_Given instruction:_ Copy each of the following rows word for word, keeping every character unchanged.

Rows from a dataset:
>>

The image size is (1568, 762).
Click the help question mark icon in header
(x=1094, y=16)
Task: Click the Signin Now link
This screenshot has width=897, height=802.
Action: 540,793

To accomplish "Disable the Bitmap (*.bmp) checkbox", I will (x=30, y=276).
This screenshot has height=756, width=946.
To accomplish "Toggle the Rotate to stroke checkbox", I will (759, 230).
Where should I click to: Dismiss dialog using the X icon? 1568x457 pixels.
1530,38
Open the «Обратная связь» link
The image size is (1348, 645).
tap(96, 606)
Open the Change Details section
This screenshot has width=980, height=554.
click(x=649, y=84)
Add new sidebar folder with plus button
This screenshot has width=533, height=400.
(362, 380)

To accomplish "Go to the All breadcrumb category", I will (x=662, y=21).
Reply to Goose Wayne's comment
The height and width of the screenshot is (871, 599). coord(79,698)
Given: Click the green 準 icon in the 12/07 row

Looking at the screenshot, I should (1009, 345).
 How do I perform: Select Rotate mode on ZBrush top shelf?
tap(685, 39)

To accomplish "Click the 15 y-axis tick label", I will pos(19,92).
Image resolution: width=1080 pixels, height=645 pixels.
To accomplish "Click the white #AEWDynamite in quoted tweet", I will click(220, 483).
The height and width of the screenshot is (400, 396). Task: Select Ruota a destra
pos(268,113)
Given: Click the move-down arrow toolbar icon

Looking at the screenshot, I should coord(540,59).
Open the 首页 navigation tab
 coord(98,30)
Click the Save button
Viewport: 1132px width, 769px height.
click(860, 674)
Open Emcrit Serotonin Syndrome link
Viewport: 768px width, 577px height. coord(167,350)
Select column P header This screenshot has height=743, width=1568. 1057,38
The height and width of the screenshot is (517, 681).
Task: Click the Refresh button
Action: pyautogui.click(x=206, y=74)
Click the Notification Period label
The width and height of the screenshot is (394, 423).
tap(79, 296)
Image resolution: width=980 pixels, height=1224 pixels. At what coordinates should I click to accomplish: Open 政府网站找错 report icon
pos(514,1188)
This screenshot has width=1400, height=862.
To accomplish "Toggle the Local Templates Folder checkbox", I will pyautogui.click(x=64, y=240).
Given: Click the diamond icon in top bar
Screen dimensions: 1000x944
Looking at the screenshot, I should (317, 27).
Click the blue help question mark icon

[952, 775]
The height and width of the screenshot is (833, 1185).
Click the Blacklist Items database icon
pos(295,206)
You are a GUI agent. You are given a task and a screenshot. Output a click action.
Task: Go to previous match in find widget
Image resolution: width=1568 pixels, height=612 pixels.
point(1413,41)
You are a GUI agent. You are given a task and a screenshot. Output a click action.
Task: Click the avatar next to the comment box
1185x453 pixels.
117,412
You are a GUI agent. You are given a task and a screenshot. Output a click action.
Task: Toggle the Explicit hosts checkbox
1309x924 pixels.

<<

_Full response:_
The image size is (1568, 762).
Click the help question mark icon in header
(x=1094, y=16)
Task: Click the Signin Now link
This screenshot has width=897, height=802.
Action: 540,793

To accomplish "Disable the Bitmap (*.bmp) checkbox", I will (x=30, y=276).
This screenshot has height=756, width=946.
To accomplish "Toggle the Rotate to stroke checkbox", I will (759, 230).
Where should I click to: Dismiss dialog using the X icon? 1568x457 pixels.
1530,38
Open the «Обратная связь» link
The image size is (1348, 645).
tap(96, 606)
Open the Change Details section
This screenshot has width=980, height=554.
click(x=649, y=84)
Add new sidebar folder with plus button
This screenshot has width=533, height=400.
(362, 380)

To accomplish "Go to the All breadcrumb category", I will (x=662, y=21).
Reply to Goose Wayne's comment
The height and width of the screenshot is (871, 599). coord(79,698)
Given: Click the green 準 icon in the 12/07 row

Looking at the screenshot, I should (1009, 345).
 How do I perform: Select Rotate mode on ZBrush top shelf?
tap(685, 39)

To accomplish "Click the 15 y-axis tick label", I will pos(19,92).
Image resolution: width=1080 pixels, height=645 pixels.
To accomplish "Click the white #AEWDynamite in quoted tweet", I will click(220, 483).
The height and width of the screenshot is (400, 396). Task: Select Ruota a destra
pos(268,113)
Given: Click the move-down arrow toolbar icon

Looking at the screenshot, I should coord(540,59).
Open the 首页 navigation tab
 coord(98,30)
Click the Save button
Viewport: 1132px width, 769px height.
click(860, 674)
Open Emcrit Serotonin Syndrome link
Viewport: 768px width, 577px height. coord(167,350)
Select column P header This screenshot has height=743, width=1568. 1057,38
The height and width of the screenshot is (517, 681).
Task: Click the Refresh button
Action: pyautogui.click(x=206, y=74)
Click the Notification Period label
The width and height of the screenshot is (394, 423).
tap(79, 296)
Image resolution: width=980 pixels, height=1224 pixels. At what coordinates should I click to accomplish: Open 政府网站找错 report icon
pos(514,1188)
This screenshot has width=1400, height=862.
To accomplish "Toggle the Local Templates Folder checkbox", I will pyautogui.click(x=64, y=240).
Given: Click the diamond icon in top bar
Screen dimensions: 1000x944
Looking at the screenshot, I should (317, 27).
Click the blue help question mark icon

[952, 775]
The height and width of the screenshot is (833, 1185).
Click the Blacklist Items database icon
pos(295,206)
You are a GUI agent. You are given a task and a screenshot. Output a click action.
Task: Go to previous match in find widget
Image resolution: width=1568 pixels, height=612 pixels.
point(1413,41)
You are a GUI agent. You are given a task and a screenshot. Output a click action.
Task: Click the avatar next to the comment box
1185x453 pixels.
117,412
You are a GUI agent. You are given a task and a screenshot. Output a click action.
Task: Toggle the Explicit hosts checkbox
1309x924 pixels.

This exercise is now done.